• [MATERIAL FOR THE TASK]:
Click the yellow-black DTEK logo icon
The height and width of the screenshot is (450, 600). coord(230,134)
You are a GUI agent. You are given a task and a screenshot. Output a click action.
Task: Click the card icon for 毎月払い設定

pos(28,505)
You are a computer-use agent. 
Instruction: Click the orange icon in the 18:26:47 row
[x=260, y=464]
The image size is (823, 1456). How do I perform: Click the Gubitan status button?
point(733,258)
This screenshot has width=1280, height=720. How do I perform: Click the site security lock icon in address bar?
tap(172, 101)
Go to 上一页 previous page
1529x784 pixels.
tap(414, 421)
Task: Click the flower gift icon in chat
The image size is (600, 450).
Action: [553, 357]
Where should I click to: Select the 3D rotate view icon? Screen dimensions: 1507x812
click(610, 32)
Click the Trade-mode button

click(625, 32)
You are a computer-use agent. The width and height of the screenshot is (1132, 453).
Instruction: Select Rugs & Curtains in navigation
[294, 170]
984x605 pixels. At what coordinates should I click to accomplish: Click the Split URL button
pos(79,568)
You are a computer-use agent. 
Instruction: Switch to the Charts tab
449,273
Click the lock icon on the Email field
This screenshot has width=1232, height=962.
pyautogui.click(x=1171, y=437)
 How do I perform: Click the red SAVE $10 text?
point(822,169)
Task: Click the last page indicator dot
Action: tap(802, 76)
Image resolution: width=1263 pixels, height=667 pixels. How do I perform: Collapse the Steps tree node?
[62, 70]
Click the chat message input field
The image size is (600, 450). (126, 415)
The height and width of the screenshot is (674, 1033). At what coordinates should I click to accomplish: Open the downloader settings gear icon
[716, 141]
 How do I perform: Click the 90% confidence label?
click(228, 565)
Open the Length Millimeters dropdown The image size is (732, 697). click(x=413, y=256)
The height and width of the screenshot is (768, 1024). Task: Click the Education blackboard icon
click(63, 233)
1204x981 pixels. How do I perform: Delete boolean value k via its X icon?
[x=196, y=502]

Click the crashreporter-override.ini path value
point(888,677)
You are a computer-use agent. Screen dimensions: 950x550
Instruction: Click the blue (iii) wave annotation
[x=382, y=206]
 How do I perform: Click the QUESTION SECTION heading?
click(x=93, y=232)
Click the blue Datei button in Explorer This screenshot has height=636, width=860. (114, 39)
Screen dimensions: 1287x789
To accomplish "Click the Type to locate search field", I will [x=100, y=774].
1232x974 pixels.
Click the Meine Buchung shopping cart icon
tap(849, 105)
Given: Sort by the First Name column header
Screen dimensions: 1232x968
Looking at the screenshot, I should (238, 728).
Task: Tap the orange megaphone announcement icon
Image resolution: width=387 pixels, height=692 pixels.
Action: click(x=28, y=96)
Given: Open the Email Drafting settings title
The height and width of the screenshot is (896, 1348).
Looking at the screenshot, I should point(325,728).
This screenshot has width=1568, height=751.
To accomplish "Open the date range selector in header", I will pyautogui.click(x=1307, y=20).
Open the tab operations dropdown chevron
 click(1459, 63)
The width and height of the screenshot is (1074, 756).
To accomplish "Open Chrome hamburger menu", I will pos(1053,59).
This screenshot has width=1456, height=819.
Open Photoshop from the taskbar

• [TASK TO COMPLETE]: Reproduce verbatim the stretch of material from its first line through the line containing "The image size is (600, 450). (126, 415)", including both of those lines.

• [RESULT FOR THIS TASK]:
Click the yellow-black DTEK logo icon
The height and width of the screenshot is (450, 600). coord(230,134)
You are a GUI agent. You are given a task and a screenshot. Output a click action.
Task: Click the card icon for 毎月払い設定

pos(28,505)
You are a computer-use agent. 
Instruction: Click the orange icon in the 18:26:47 row
[x=260, y=464]
The image size is (823, 1456). How do I perform: Click the Gubitan status button?
point(733,258)
This screenshot has width=1280, height=720. How do I perform: Click the site security lock icon in address bar?
tap(172, 101)
Go to 上一页 previous page
1529x784 pixels.
tap(414, 421)
Task: Click the flower gift icon in chat
The image size is (600, 450).
Action: [553, 357]
Where should I click to: Select the 3D rotate view icon? Screen dimensions: 1507x812
click(610, 32)
Click the Trade-mode button

click(625, 32)
You are a computer-use agent. The width and height of the screenshot is (1132, 453).
Instruction: Select Rugs & Curtains in navigation
[294, 170]
984x605 pixels. At what coordinates should I click to accomplish: Click the Split URL button
pos(79,568)
You are a computer-use agent. 
Instruction: Switch to the Charts tab
449,273
Click the lock icon on the Email field
This screenshot has width=1232, height=962.
pyautogui.click(x=1171, y=437)
 How do I perform: Click the red SAVE $10 text?
point(822,169)
Task: Click the last page indicator dot
Action: tap(802, 76)
Image resolution: width=1263 pixels, height=667 pixels. How do I perform: Collapse the Steps tree node?
[62, 70]
Click the chat message input field
The image size is (600, 450). (126, 415)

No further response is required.